Text under study -

Understanding the euthanasia process
For most Americans, pets are an integral part of the family. The idea of seeing them pass away is very painful and the moments spent discussing the subject and options appear through a blur of tears. Discussing the different options with a veterinarian is important so that you and your family can make your decision in your own time, at your own pace. Deciding whether or not to euthanize your beloved pet is a difficult decision based on your pet’s personality, your personal beliefs and your pet’s condition and level of pain. Our trained medical staff is here to help guide you and your family to make these decisions based on the quality-of-life of your pet.
YOUR friend CAN NEVER BE REPLACED, BUT
WILL always BE REMEMBERED
The In-Hospital Euthanasia
If you choose the path of taking your pet to our clinic for euthanasia, we are trained to make the experience as comfortable as possible. First, we try to schedule an appointment time when it is likely to be more quiet, perhaps at the beginning or at the end of the day. If not already completed, we will require an examination to determine your pet is a candidate for euthanasia. After the consultation, you will be asked whether or not you want to stay with your pet for the euthanasia. This is an important point to consider based on your emotional needs.
The next steps are to ensure the comfort of your pet during the process. The medical staff will give your pet a sedative so they are comfortably resting or sleeping. This may take as little as a few minutes or up to 20 minutes depending on the drug used and the condition of your pet’s internal organs. We will then insert an IV catheter into your pet’s leg to provide secure access to the vein. It is only as painful as the prick of a needle can be. In circumstance an IV catheter cannot be placed, we may use a direct needle for the injection of the euthanasia solution. You will be given as much time as you wish prior to the final injection. Once you are ready, the doctor will administer the euthanasia solution into the IV catheter. It takes only a brief period for the euthanasia solution to take effect. This solution is basically an overdose of anesthesia and causes first complete unconsciousness and then the breathing and heart to stop. The euthanasia solution ensures a quick and painless passing for your beloved pet.

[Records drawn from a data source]
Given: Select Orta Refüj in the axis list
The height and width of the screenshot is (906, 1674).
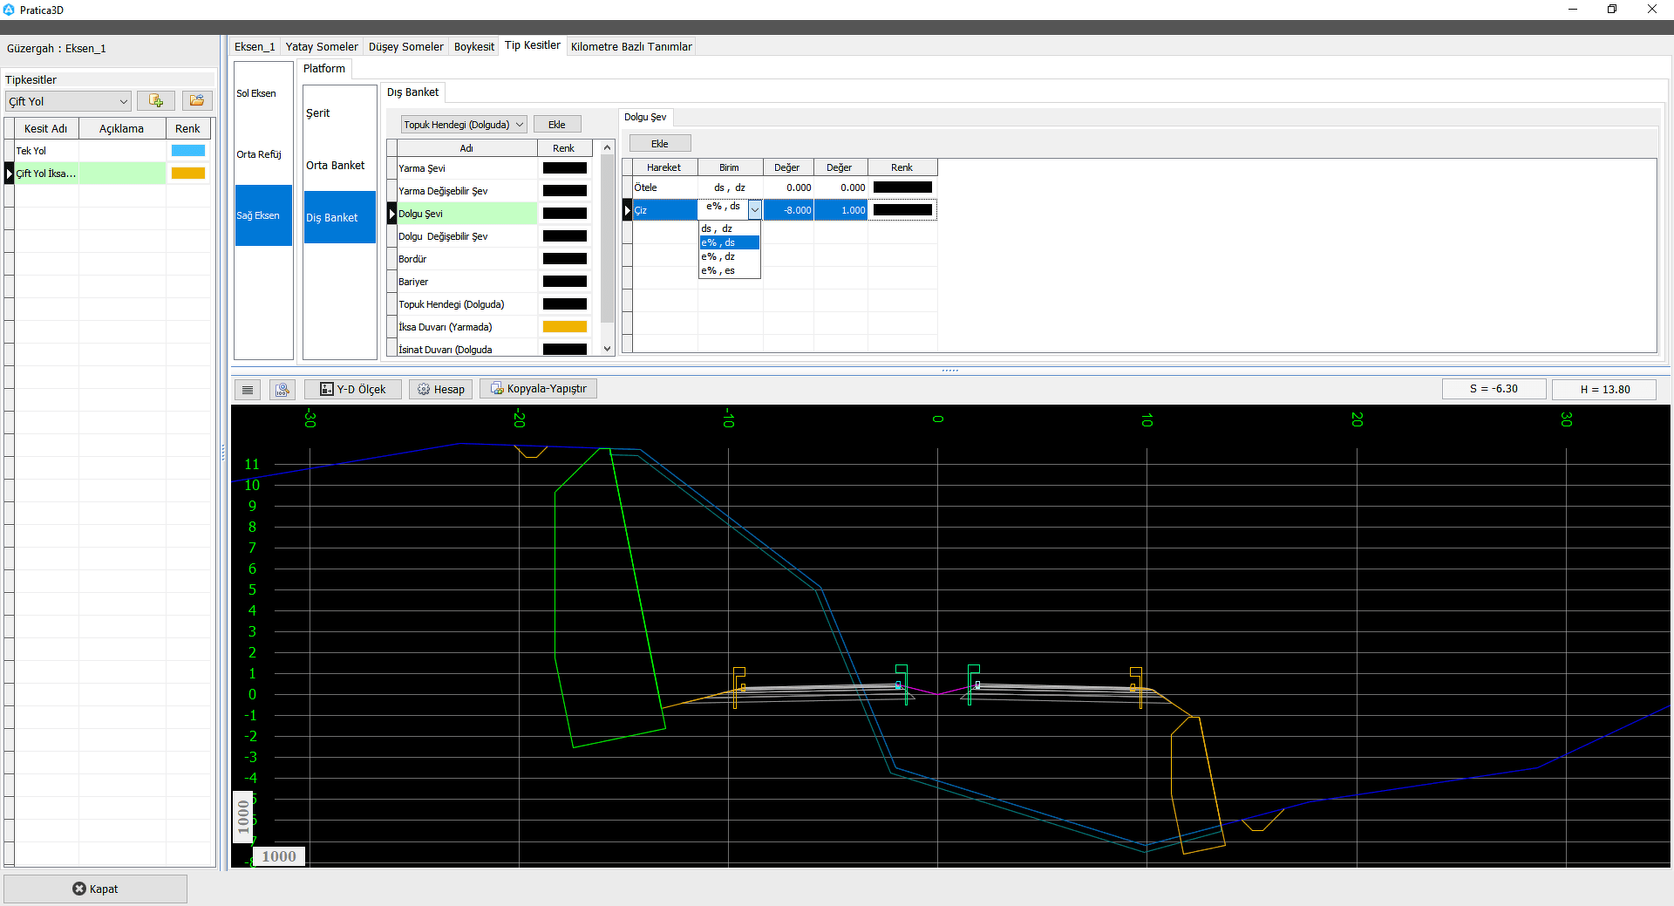Looking at the screenshot, I should point(259,154).
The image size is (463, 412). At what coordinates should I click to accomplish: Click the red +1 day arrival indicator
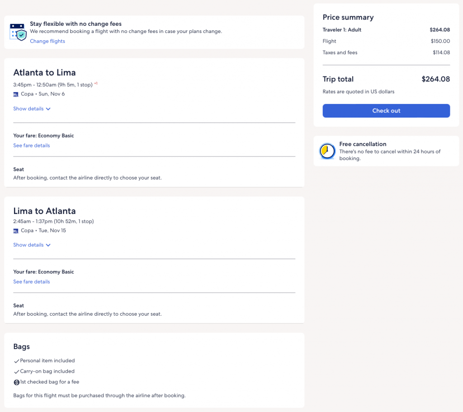(96, 84)
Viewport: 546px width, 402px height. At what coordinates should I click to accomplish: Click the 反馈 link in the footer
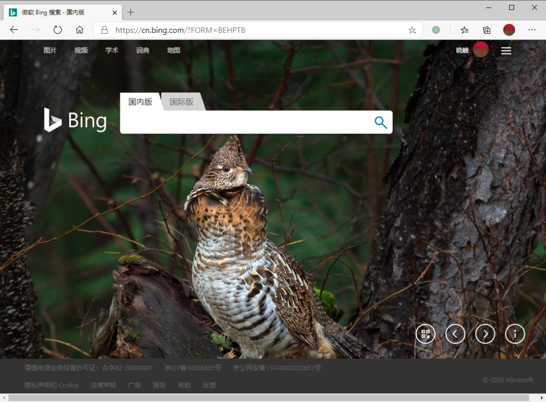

Activities -
a) Answer these questions from the pet euthanasia text:
(i) At what times of day does the clinic try to schedule the appointment?
(ii) How long can the sedative take to work?
(iii) What is the euthanasia solution basically?
b) Please transcribe everything in the pet euthanasia text from "YOUR friend CAN" down to "your emotional needs.".
c) Go on with the pet euthanasia text, starting after its final sentence.
The records are separate material and have nothing to do with the pet euthanasia text.

Responses for each task -
a)
(i) Perhaps at the beginning or at the end of the day, when it is likely to be more quiet.
(ii) As little as a few minutes or up to 20 minutes, depending on the drug used and the condition of the pet's internal organs.
(iii) An overdose of anesthesia.

b)
YOUR friend CAN NEVER BE REPLACED, BUT
WILL always BE REMEMBERED
The In-Hospital Euthanasia
If you choose the path of taking your pet to our clinic for euthanasia, we are trained to make the experience as comfortable as possible. First, we try to schedule an appointment time when it is likely to be more quiet, perhaps at the beginning or at the end of the day. If not already completed, we will require an examination to determine your pet is a candidate for euthanasia. After the consultation, you will be asked whether or not you want to stay with your pet for the euthanasia. This is an important point to consider based on your emotional needs.

c)
The doctor will listen carefully to your pet’s heart to ensure it has stopped before pronouncing him or her passed. After that, there is no danger of your pet waking up. This is a very common fear for pet owners. Have no worries, with the current products used today and the careful auscultation by the veterinarian after the injection, this cannot happen. Occasionally, some muscle twitches, a deep breath or passing of urine or feces might occur during or after euthanasia. This is energy leaving the body and should not be taken as a sign of pain or continued life. Another physical aspect to be aware of is that your pet’s eyes will likely not close after he or she has passed away.
The In-Home Euthanasia
Some people find this difficult and emotionally painful moment more comfortable when performed at their own home. Many clients have found it can be made a more comfortable and peaceful experience for your pet, you and your family. You and your family will also be able to grieve in the privacy of your own home.
The procedure for euthanasia is similar to what is described above in the section for in-hospital procedure. Opting for an in-home euthanasia does not mean that you are obligated to witness the entire procedure or any of it. You and your family may be present for all of the procedure, part of it or none. It is your choice. Regardless of whether or not you decide to be present is to know that your pet will be comfortable and happy.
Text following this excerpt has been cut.